■ DESCRIPTION OF THE TASK:
Identify each line in the rows below that contains the string "size", with case counting, and copy every such line.

-- START RECORDS FOR THIS EXERCISE --

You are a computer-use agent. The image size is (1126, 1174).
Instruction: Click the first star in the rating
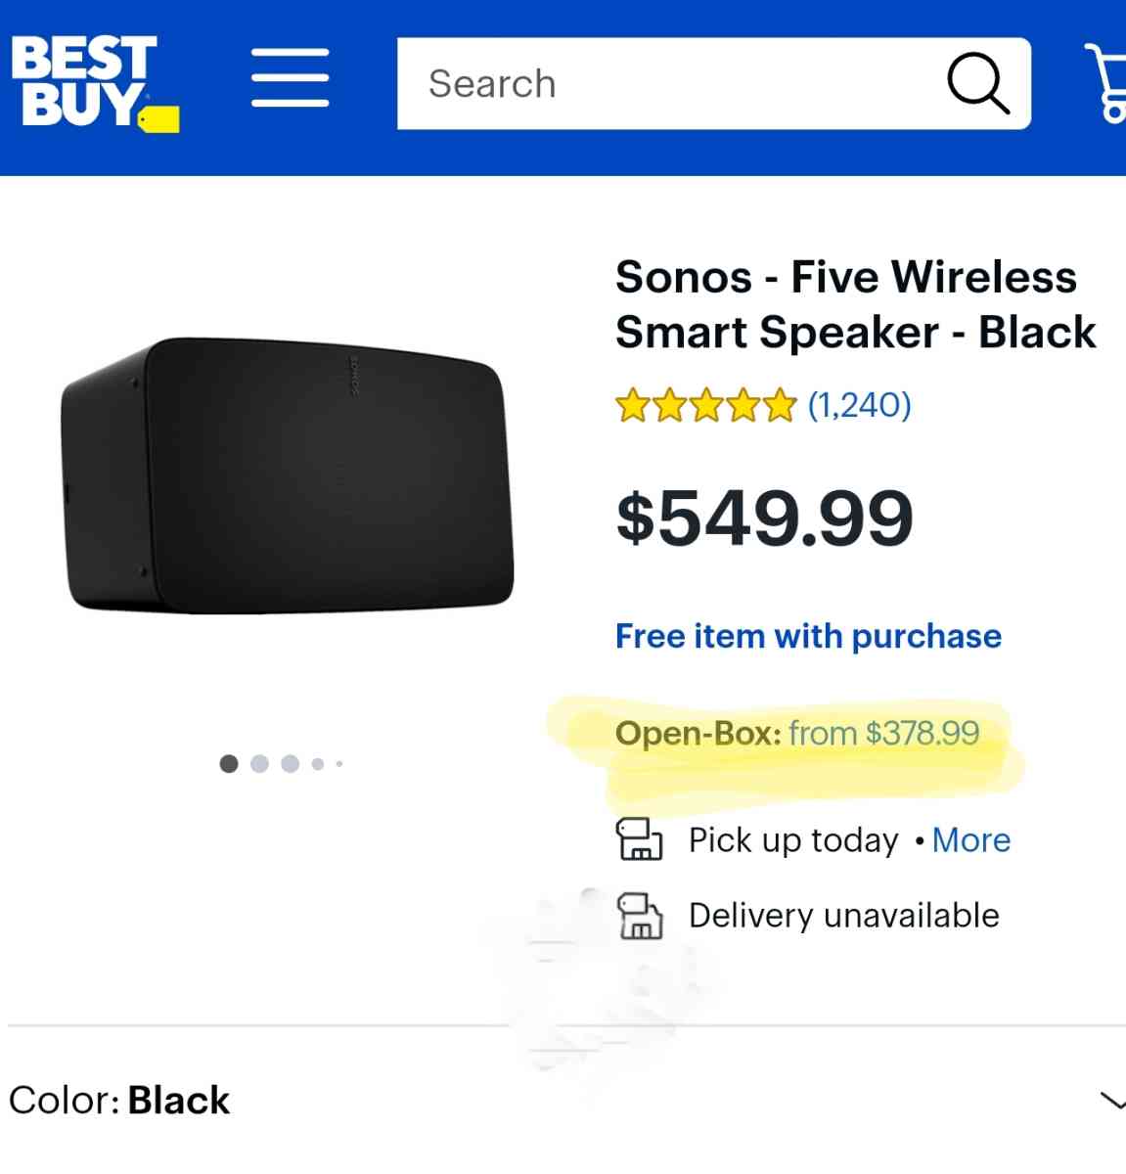(x=634, y=403)
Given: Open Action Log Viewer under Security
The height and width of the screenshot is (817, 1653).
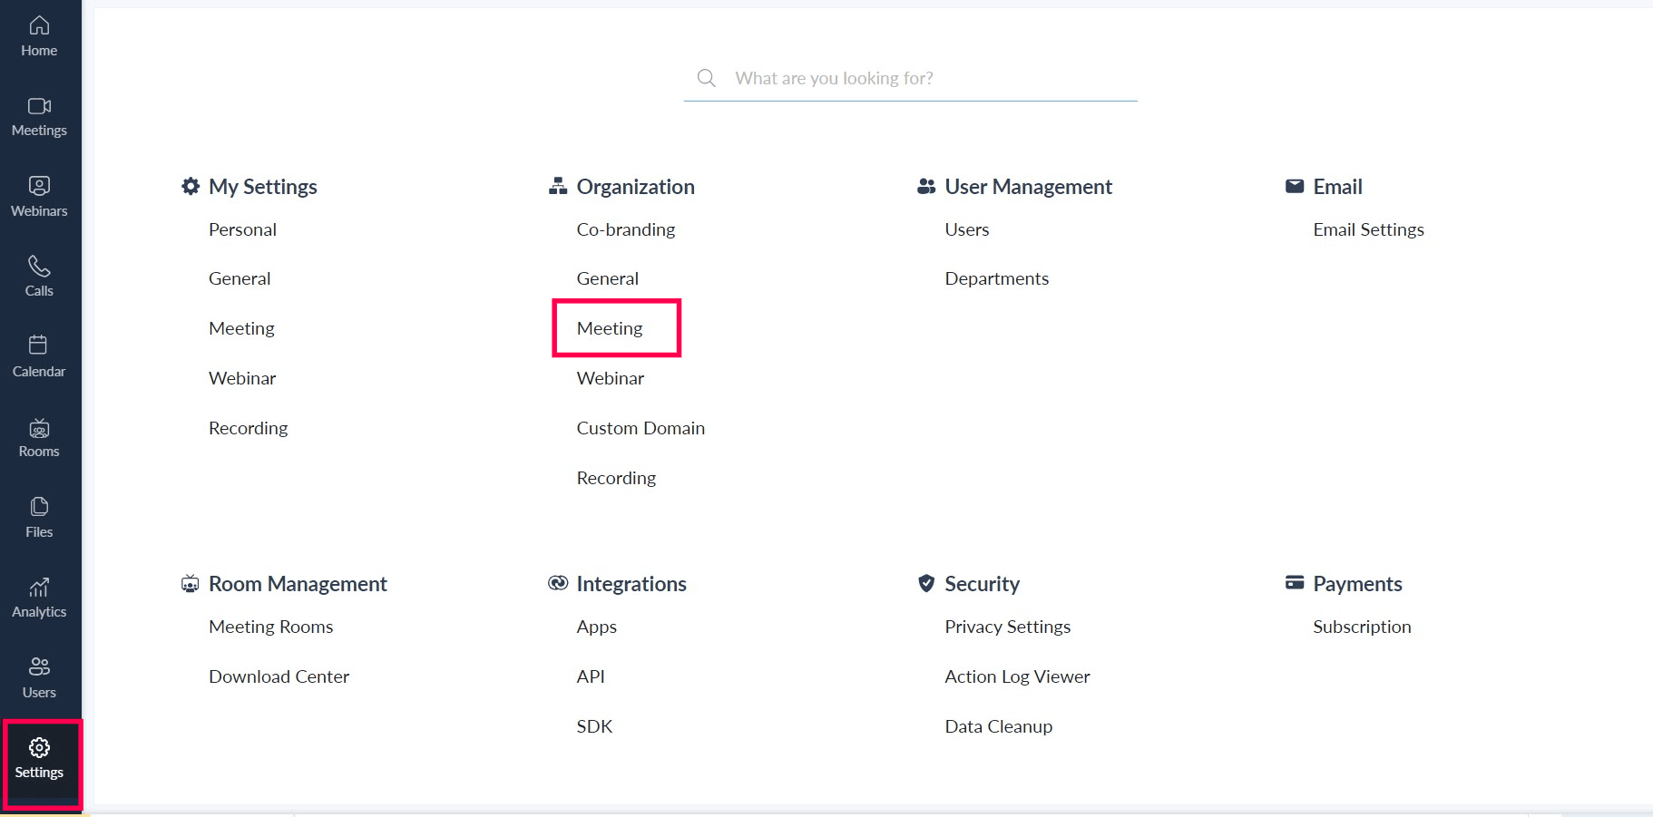Looking at the screenshot, I should point(1017,676).
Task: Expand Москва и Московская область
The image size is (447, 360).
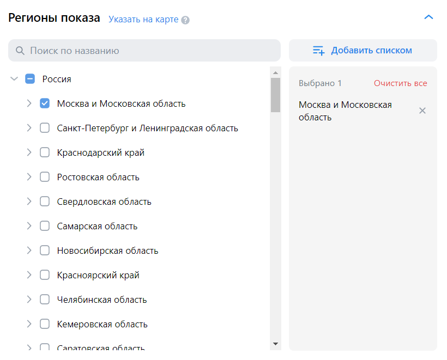Action: pos(29,103)
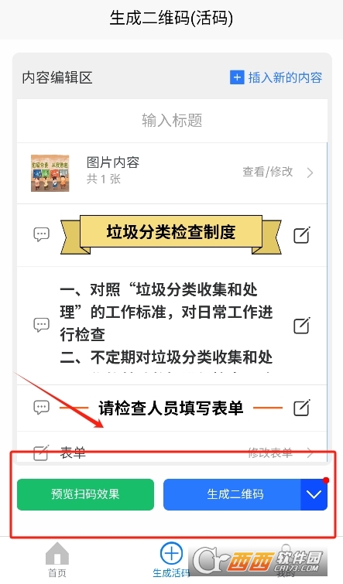Open the 首页 home tab

[x=57, y=560]
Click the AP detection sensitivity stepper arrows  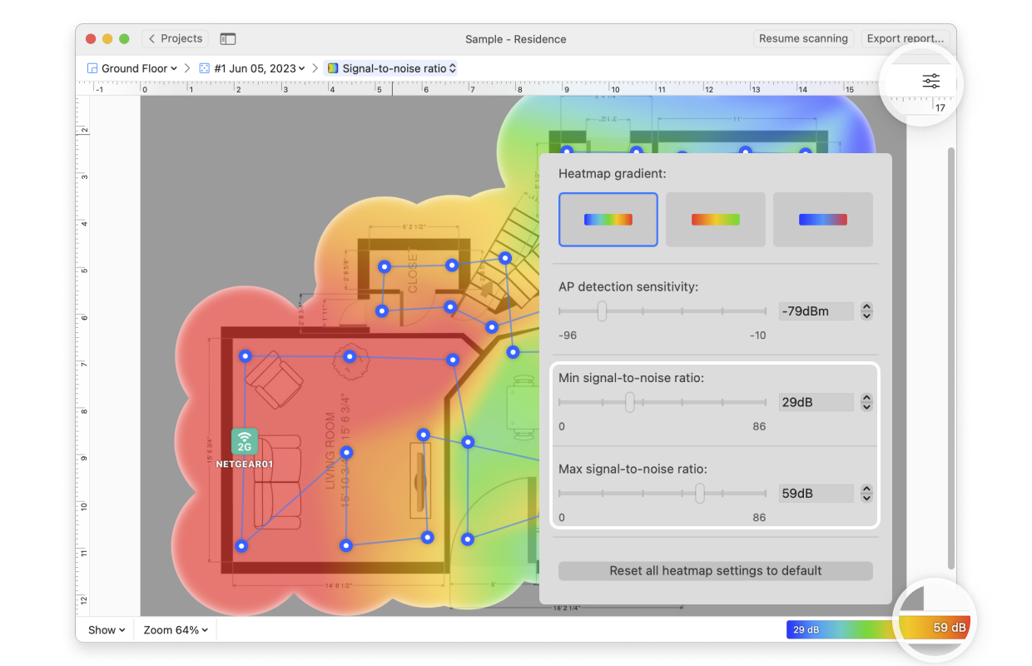coord(866,311)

-- END RECORDS FOR THIS EXERCISE --

■ EXERCISE ANSWER:
You are a computer-use agent. The image size is (1126, 1174).
The image size is (447, 360).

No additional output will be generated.